Selected extract:
---

The next speaker in this session at the ICA 2024 conference is the wonderful Jessica Gabriele Walter, who shifts our attention to the dissemination of verified false content on Facebook in the EU (and UK). This seeks to examine also the patterns of engagement with such content (rather than mere posting), and to do so draws on the Facebook URL Shares dataset.
The URL Shares dataset covers all URLs shared on Facebook that were shared more than 100 times on the platform, and adds monthly exposure and engagement data for some 48 countries and broad age groups and gender categories, but remains somewhat generic and may be less useful for countries with smaller population sizes.
Verified false content is content that has been rated as false by third-party fact-checkers organised in the International Fact-Checking Network. There was considerably more such content circulating in France, Spain, Germany, and Poland, and there were also significant gender differences, with women overall more likely to view problematic content as a proportion of all users, but men viewing such content disproportionately more in comparison to non-problematic.
Incidence of such content also comes and goes over time, largely in sync with major events from the Hamburg G20 meeting through the outbreak of the COVID-19 pandemic or the full-scale Russian invasion of Ukraine, while some events – like the 2019 EU election – generated no obvious spikes in verified false content dissemination.
There are also significant topical differences between age groups – younger users are more focussed on sensational disinformation related to drugs and sex, while older users are more engaged wth health-related disinformation. These are also distributed very differently across the different regions of Europe.

---

Stored data:
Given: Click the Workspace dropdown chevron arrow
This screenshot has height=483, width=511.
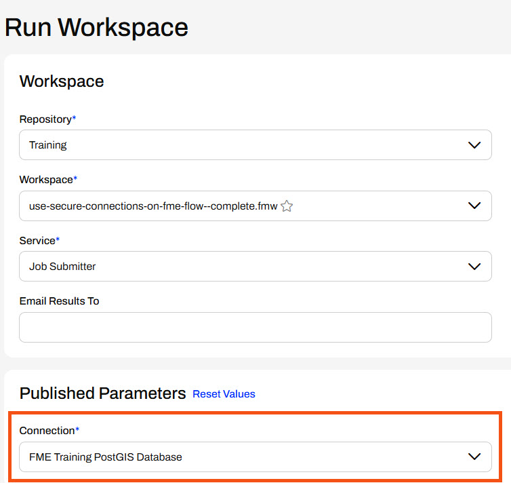Looking at the screenshot, I should 474,206.
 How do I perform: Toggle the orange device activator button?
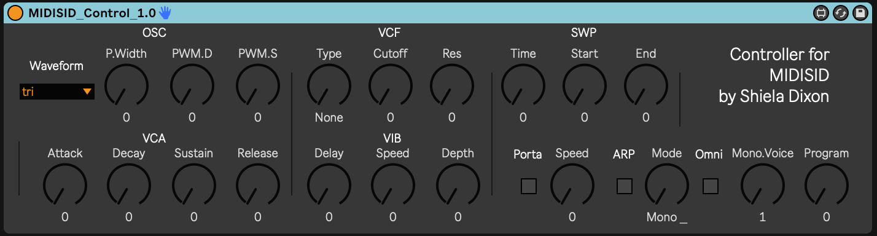pos(15,12)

---

Exercise tasks:
1 - Restate word for word the part of the conference summary from "Incidence of such" up to and including "false content dissemination.".
2 - According to the conference summary, how many times must a URL have been shared on Facebook to be covered by the URL Shares dataset?
The lines have no connection to the conference summary.

Answers in order:
1 -
Incidence of such content also comes and goes over time, largely in sync with major events from the Hamburg G20 meeting through the outbreak of the COVID-19 pandemic or the full-scale Russian invasion of Ukraine, while some events – like the 2019 EU election – generated no obvious spikes in verified false content dissemination.

2 - More than 100 times.